• **Aufgabe 1**:
Schreiben Sie aus dem Auszug über Stanislaus die Stelle ab, die bei „Um seinen Beruf“ beginnt und bei „anderen Willen vor.“ endet.
• **Aufgabe 2**:
Beantworten Sie anhand des Auszugs über Stanislaus diese Fragen:
(a) An welchem Tag trat Stanislaus in das Noviziat?
(b) Zu wem schickte Petrus Canisius ihn nach Rom?
(c) Wie beantwortete Stanislaus die Briefe seines Vaters?

• **Ausgewählter Auszug**:
+ + +

Um seinen Beruf zum Ordensleben zu prüfen, befahl ihm der Ordensobere, die Hausarbeiten im dortigen Kolleg zu verrichten und freudig verrichtete der Novize die niedrigsten Dienste. Nach kurzer Zeit schickte ihn Petrus Canisius mit zwei Jesuiten und Empfehlungsschreiben nach Rom zum Ordensgeneral Franz Borgias. Am 28. Oktober 1567 trat Stanislaus in das Noviziat. Wer kann die unendliche Freude beschreiben, die jetzt das Herz des frommen jungen Mannes bewegte? Sein Vater schrieb ihm Briefe voll der härtesten Vorwürfe, er beantwortete sie mit kindlicher Ehrfurcht und bewunderungswürdiger Weisheit, zog aber den Willen Gottes jedem anderen Willen vor.

+ + +

• **Angezeigte Daten**:
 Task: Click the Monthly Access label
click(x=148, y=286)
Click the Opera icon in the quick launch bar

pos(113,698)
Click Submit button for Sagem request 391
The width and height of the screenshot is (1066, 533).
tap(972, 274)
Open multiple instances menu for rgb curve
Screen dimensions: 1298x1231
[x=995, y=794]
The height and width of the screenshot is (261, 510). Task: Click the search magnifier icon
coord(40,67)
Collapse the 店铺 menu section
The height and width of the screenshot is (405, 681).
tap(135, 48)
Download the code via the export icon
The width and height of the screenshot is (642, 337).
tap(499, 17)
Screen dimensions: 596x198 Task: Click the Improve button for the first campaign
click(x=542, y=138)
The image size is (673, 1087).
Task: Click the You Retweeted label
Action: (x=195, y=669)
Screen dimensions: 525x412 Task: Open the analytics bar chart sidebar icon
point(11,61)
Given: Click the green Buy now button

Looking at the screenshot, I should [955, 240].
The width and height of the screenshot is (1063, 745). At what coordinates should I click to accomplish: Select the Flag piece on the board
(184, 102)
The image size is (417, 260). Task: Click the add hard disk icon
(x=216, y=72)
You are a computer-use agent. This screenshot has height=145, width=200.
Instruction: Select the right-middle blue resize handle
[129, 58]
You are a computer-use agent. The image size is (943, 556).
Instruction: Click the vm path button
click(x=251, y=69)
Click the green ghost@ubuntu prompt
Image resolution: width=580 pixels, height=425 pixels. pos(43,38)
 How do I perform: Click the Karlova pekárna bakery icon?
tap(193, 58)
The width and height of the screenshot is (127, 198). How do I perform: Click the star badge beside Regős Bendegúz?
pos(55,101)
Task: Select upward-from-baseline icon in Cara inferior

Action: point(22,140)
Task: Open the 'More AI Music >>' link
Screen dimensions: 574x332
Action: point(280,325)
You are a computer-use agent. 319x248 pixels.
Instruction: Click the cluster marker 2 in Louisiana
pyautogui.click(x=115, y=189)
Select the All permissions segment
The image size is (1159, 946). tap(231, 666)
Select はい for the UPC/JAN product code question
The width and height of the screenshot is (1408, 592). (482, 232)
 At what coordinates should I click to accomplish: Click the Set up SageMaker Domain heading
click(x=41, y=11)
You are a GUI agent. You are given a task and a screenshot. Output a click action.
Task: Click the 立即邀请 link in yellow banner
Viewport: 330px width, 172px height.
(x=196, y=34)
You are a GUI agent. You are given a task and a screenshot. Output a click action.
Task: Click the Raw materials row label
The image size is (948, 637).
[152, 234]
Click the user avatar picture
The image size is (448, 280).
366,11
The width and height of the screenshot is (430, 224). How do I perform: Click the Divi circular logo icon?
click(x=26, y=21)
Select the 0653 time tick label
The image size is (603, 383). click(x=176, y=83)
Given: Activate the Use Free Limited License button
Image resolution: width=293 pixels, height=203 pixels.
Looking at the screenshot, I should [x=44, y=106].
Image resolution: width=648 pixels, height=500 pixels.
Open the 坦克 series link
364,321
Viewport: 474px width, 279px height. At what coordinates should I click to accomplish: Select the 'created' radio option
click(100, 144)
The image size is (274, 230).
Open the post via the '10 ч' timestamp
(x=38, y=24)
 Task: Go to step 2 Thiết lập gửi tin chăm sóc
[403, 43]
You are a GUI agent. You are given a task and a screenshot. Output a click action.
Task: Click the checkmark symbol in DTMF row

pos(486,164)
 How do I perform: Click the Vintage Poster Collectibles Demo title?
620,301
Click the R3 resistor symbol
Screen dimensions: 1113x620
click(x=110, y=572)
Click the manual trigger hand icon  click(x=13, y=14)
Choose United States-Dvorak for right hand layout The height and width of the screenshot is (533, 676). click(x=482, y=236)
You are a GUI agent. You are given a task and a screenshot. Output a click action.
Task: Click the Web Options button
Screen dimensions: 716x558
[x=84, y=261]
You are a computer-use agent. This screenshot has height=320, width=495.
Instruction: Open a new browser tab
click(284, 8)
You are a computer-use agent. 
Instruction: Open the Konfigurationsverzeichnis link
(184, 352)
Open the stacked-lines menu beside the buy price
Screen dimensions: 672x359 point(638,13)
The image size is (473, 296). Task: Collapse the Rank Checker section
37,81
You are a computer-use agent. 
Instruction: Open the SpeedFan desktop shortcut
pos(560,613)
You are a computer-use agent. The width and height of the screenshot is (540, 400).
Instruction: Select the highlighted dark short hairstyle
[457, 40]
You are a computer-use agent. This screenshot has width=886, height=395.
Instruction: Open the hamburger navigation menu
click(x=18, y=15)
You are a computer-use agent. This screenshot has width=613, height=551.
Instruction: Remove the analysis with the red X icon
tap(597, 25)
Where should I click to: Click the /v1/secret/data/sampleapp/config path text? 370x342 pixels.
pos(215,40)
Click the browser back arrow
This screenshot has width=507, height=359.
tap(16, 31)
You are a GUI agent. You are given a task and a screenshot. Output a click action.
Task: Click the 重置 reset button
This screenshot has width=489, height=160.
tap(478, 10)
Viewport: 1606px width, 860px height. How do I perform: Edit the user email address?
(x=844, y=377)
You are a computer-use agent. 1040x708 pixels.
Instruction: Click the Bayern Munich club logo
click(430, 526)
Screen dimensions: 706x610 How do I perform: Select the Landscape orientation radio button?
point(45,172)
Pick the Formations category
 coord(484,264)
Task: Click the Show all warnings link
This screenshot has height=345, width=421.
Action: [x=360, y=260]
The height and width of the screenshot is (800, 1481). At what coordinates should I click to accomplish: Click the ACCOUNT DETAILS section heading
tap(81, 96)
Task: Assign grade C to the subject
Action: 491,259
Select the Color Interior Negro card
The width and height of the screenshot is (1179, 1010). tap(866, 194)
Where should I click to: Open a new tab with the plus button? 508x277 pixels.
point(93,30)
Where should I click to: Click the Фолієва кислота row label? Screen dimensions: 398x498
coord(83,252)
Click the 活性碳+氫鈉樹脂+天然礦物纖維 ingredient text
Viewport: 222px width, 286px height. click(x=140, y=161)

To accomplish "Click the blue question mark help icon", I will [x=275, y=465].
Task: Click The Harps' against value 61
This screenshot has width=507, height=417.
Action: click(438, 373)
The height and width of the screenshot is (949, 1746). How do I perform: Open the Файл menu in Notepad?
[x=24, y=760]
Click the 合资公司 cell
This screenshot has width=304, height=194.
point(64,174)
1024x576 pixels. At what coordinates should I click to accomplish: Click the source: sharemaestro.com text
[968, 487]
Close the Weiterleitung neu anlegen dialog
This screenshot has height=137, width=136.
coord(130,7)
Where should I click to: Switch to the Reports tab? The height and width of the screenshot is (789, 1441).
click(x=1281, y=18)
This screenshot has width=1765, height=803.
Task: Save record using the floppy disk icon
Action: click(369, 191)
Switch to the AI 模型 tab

+ + +

• **Antwortfeld 1**:
Um seinen Beruf zum Ordensleben zu prüfen, befahl ihm der Ordensobere, die Hausarbeiten im dortigen Kolleg zu verrichten und freudig verrichtete der Novize die niedrigsten Dienste. Nach kurzer Zeit schickte ihn Petrus Canisius mit zwei Jesuiten und Empfehlungsschreiben nach Rom zum Ordensgeneral Franz Borgias. Am 28. Oktober 1567 trat Stanislaus in das Noviziat. Wer kann die unendliche Freude beschreiben, die jetzt das Herz des frommen jungen Mannes bewegte? Sein Vater schrieb ihm Briefe voll der härtesten Vorwürfe, er beantwortete sie mit kindlicher Ehrfurcht und bewunderungswürdiger Weisheit, zog aber den Willen Gottes jedem anderen Willen vor.

• **Antwortfeld 2**:
(a) Am 28. Oktober 1567.
(b) Zum Ordensgeneral Franz Borgias.
(c) Mit kindlicher Ehrfurcht und bewunderungswürdiger Weisheit.